Requirement:
Are you able to retype all the records below exactly?

Listed entries:

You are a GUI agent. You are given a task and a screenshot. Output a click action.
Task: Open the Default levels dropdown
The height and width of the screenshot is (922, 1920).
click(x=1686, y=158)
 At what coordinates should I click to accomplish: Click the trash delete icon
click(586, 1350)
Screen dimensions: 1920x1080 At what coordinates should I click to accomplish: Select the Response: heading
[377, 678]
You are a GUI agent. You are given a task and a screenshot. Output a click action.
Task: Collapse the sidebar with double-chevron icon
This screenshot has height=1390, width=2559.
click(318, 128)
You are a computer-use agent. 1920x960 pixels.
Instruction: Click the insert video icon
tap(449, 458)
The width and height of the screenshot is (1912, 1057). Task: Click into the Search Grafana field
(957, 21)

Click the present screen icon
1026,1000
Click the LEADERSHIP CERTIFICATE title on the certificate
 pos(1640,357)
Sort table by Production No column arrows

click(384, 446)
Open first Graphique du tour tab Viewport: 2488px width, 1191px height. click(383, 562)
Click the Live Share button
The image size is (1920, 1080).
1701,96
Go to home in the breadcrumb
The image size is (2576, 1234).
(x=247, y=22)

Solution for this problem:
You are a GUI agent. You are given a task and a screenshot. Output a click action.
Task: Open the Default levels dropdown
The height and width of the screenshot is (922, 1920).
click(x=1686, y=158)
 At what coordinates should I click to accomplish: Click the trash delete icon
click(586, 1350)
Screen dimensions: 1920x1080 At what coordinates should I click to accomplish: Select the Response: heading
[377, 678]
You are a GUI agent. You are given a task and a screenshot. Output a click action.
Task: Collapse the sidebar with double-chevron icon
This screenshot has height=1390, width=2559.
click(318, 128)
You are a computer-use agent. 1920x960 pixels.
Instruction: Click the insert video icon
tap(449, 458)
The width and height of the screenshot is (1912, 1057). Task: Click into the Search Grafana field
(957, 21)

Click the present screen icon
1026,1000
Click the LEADERSHIP CERTIFICATE title on the certificate
 pos(1640,357)
Sort table by Production No column arrows

click(384, 446)
Open first Graphique du tour tab Viewport: 2488px width, 1191px height. click(383, 562)
Click the Live Share button
The image size is (1920, 1080).
1701,96
Go to home in the breadcrumb
The image size is (2576, 1234).
(x=247, y=22)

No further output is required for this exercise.